# DOCUMENT:
────────────────
Studio album by Tad
- Released: 1993
- Studio: Studio D (Sausalito, California)
- Genre: Grunge; alternative metal;
- Length: 43:04
- Label: Giant/Warner Bros.
- Producer: J Mascis

Tad chronology
| 8-Way Santa (1991) | Inhaler (1993) | Infrared Riding Hood (1995) |

= Inhaler (album) =

Inhaler is the third studio album by American rock band Tad, released in 1993 by Giant Records and Warner Bros. Records. It was the band's major label debut after two albums and an EP released by Sub Pop, and it was also their first album with drummer Josh Sinder, formerly of the Accüsed. Tad toured with Soundgarden to promote Inhaler although the band failed to obtain worldwide success; however, the record is widely regarded as the band's strongest and obtained positive critical reception upon release.

The song "Grease Box" was played during the end credits of the 1994 movie Brainscan.

==Music and lyrics==
Inhaler features a grunge and alternative metal sound with hooks and melodies. On the record's sound, Chicago Tribunes Greg Kot wrote: "Not only does it capture some of the wicked humor and pile-driving groove of the band's live show, it also finds Doyle singing more or less on key."
────────────────
# MATERIAL:
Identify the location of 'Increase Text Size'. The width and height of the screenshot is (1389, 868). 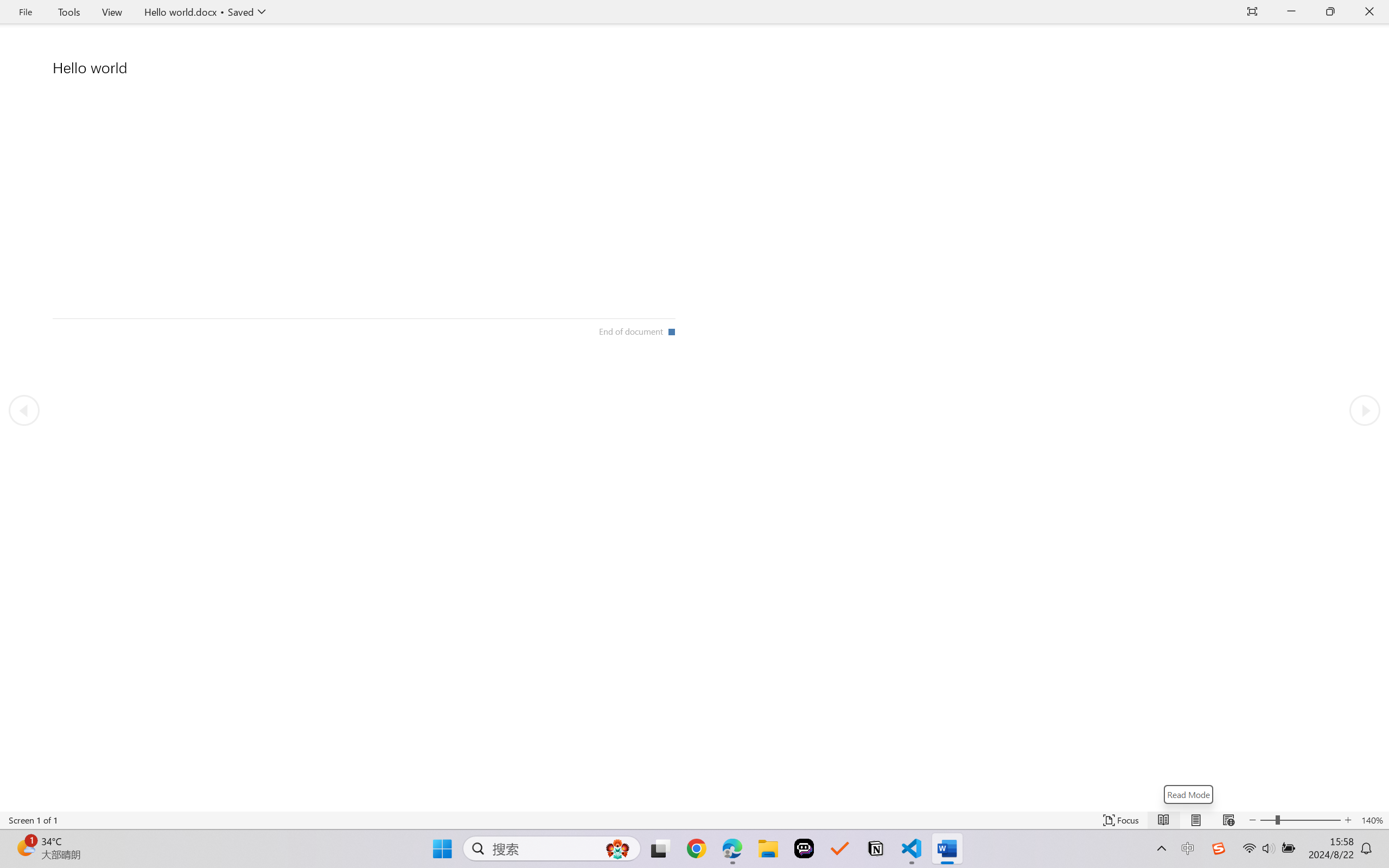
(1348, 820).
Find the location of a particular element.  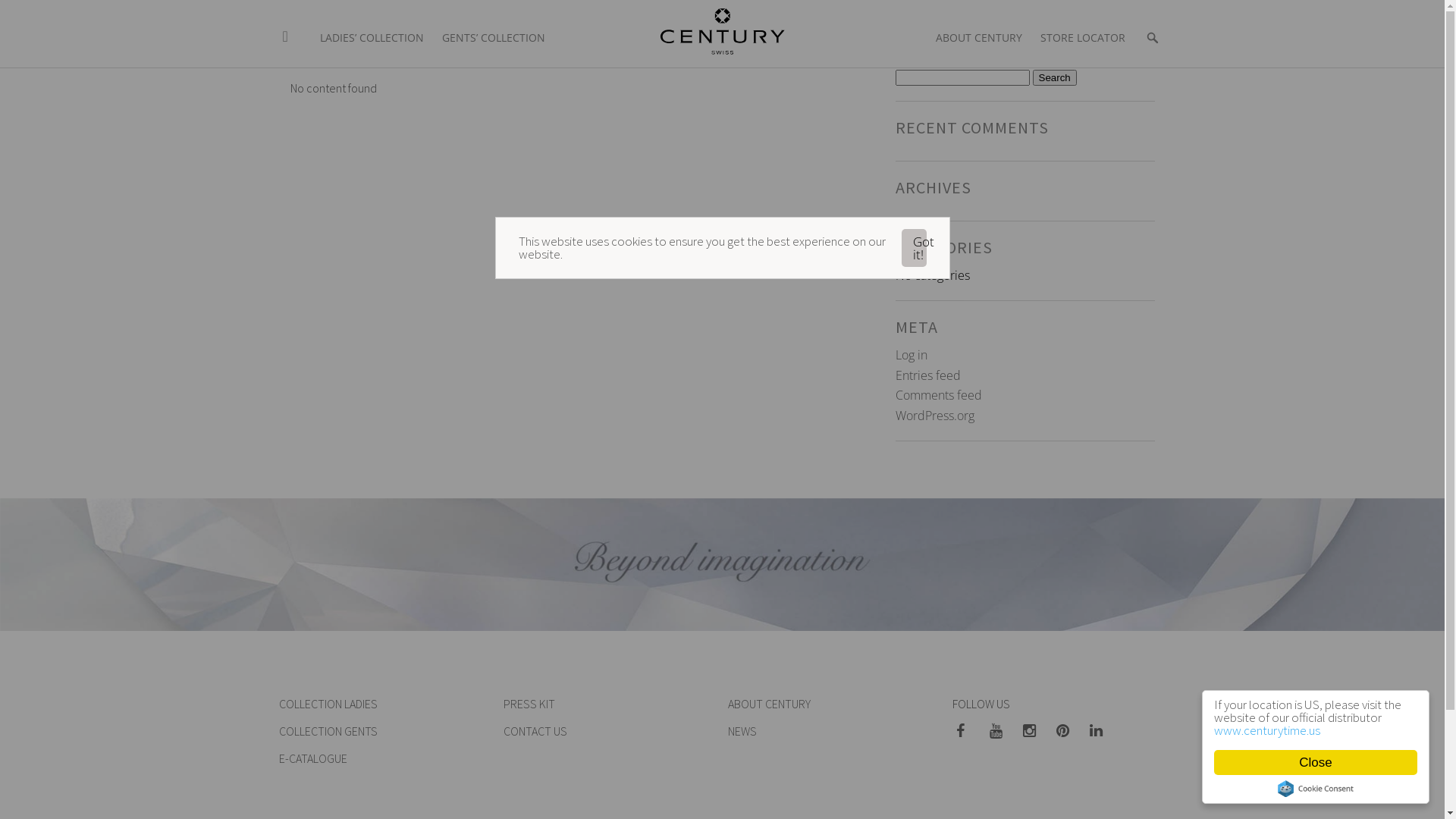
────────────────
# PROBLEM 1:
Name every band mentioned in the Inhaler album article.
# PROBLEM 2:
Write the next part of the Inhaler album article, starting after its final sentence.
The listing above has no connection to the album article.

# WRITTEN ANSWER 1:
Tad, the Accüsed, Soundgarden

# WRITTEN ANSWER 2:
Some songs on the album feature disturbing lyrical themes such as serial killers and child abduction.

==Singles==
Before being signed to Giant Records for this album, Tad had released "Lycanthrope" (with "Just Bought the Farm" as its B-side) as a single on Pusmort Records in 1992, even while still with Sub Pop. Both songs later appeared on Inhaler.

Tad only released one single from this album while with Giant: "Leafy Incline". Its B-side was "Pale Corkscrew", which does not appear on the album.

==Critical reception==

AllMusic senior critic Stephen Thomas Erlewine praised J Mascis' production work on the album, stating that the band "gets a more focused and driven sound". Erlewine also regarded the record as "easily their best and most consistent album to date". Entertainment Weeklys Tom Sinclair described the album as "alternative metal at its finest-bruising ham-handed, and catchy as hell", and compared it to a "a poppier Helmet".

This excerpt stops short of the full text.